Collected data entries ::

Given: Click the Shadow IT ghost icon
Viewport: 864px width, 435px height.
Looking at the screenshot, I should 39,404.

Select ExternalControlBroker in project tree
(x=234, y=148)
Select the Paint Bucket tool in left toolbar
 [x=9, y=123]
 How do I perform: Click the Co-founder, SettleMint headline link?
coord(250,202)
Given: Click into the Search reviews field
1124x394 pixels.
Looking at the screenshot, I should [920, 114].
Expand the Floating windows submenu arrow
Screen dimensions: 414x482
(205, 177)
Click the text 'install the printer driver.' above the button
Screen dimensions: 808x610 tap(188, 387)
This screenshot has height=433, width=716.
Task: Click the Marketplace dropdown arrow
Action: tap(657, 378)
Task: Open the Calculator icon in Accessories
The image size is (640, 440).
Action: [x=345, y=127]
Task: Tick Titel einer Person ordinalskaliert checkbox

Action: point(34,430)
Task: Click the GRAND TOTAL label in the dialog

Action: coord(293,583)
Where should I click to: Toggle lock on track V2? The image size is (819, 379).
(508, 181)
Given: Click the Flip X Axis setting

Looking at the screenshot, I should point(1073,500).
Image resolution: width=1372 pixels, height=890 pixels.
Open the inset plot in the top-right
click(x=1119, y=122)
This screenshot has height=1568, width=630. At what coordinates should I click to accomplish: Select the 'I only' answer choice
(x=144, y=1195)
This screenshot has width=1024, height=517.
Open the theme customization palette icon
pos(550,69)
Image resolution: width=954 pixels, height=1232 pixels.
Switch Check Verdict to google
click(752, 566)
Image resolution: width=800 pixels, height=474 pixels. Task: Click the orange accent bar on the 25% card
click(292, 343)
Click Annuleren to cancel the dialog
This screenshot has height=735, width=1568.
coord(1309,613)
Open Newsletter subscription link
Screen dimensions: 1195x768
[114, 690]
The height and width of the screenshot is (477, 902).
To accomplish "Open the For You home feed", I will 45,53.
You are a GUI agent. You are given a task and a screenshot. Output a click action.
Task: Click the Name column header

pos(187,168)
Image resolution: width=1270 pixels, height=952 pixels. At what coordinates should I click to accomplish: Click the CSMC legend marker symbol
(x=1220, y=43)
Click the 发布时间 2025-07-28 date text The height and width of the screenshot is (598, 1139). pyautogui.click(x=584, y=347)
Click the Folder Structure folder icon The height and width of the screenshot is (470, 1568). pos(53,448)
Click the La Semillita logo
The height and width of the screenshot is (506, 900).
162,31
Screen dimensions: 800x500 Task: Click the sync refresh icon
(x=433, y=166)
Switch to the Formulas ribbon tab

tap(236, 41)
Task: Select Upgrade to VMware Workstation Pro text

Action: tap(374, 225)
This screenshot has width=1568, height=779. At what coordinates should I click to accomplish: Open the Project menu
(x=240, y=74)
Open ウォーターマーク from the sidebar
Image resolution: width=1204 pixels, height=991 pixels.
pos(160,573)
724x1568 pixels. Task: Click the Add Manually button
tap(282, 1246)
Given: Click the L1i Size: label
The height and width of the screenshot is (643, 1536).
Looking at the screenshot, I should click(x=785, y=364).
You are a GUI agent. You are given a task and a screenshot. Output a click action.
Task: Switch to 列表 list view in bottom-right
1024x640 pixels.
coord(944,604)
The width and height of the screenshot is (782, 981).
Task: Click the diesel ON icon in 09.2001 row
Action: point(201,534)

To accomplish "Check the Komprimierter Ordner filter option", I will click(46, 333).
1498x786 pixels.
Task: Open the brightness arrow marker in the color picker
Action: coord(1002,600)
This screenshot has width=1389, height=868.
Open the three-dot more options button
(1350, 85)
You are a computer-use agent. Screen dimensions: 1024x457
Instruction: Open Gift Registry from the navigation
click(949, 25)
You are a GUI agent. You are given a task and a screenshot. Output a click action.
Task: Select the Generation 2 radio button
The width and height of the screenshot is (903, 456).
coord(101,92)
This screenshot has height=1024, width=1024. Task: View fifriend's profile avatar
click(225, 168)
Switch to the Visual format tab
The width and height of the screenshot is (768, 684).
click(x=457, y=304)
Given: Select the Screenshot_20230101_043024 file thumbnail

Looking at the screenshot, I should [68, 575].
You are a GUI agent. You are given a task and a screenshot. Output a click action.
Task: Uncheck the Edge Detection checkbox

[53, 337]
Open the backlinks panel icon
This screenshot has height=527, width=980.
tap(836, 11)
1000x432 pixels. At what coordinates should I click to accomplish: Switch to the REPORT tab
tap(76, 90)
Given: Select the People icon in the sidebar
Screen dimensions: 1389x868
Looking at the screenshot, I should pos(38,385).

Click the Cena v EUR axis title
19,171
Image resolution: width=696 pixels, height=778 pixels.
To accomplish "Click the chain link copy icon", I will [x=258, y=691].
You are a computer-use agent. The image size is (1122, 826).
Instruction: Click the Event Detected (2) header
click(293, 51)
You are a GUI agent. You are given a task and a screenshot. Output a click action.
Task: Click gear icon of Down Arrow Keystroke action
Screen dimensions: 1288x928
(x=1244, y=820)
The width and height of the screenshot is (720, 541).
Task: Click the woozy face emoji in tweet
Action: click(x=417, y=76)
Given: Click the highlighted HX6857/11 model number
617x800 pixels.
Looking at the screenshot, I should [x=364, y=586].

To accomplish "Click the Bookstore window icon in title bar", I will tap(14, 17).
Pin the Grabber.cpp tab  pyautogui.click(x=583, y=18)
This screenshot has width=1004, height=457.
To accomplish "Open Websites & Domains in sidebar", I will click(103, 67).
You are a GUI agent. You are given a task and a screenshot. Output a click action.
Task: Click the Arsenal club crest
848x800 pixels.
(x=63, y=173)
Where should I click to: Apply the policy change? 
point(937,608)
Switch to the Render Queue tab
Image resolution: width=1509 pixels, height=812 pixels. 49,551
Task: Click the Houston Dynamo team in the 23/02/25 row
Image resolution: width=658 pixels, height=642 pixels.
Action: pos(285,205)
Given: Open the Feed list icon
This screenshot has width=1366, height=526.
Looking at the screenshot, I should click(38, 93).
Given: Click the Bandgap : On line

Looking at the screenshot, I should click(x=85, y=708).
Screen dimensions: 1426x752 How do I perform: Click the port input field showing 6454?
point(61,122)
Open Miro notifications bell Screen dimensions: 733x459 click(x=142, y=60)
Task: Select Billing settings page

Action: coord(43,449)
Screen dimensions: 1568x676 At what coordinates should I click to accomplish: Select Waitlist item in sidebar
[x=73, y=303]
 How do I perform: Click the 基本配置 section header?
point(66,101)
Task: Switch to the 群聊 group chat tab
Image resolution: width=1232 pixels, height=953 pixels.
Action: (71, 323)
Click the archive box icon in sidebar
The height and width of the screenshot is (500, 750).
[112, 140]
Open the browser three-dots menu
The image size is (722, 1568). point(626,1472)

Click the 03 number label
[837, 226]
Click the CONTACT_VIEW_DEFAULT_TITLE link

Activity ::
The response must contain exactly the lines from the one with "Screen dimensions: 1426x752" to the end of the entries above, both included, and nothing more.

Answer for this exercise ::
Screen dimensions: 1426x752 How do I perform: Click the port input field showing 6454?
point(61,122)
Open Miro notifications bell Screen dimensions: 733x459 click(x=142, y=60)
Task: Select Billing settings page

Action: coord(43,449)
Screen dimensions: 1568x676 At what coordinates should I click to accomplish: Select Waitlist item in sidebar
[x=73, y=303]
 How do I perform: Click the 基本配置 section header?
point(66,101)
Task: Switch to the 群聊 group chat tab
Image resolution: width=1232 pixels, height=953 pixels.
Action: (71, 323)
Click the archive box icon in sidebar
The height and width of the screenshot is (500, 750).
[112, 140]
Open the browser three-dots menu
The image size is (722, 1568). point(626,1472)

Click the 03 number label
[837, 226]
Click the CONTACT_VIEW_DEFAULT_TITLE link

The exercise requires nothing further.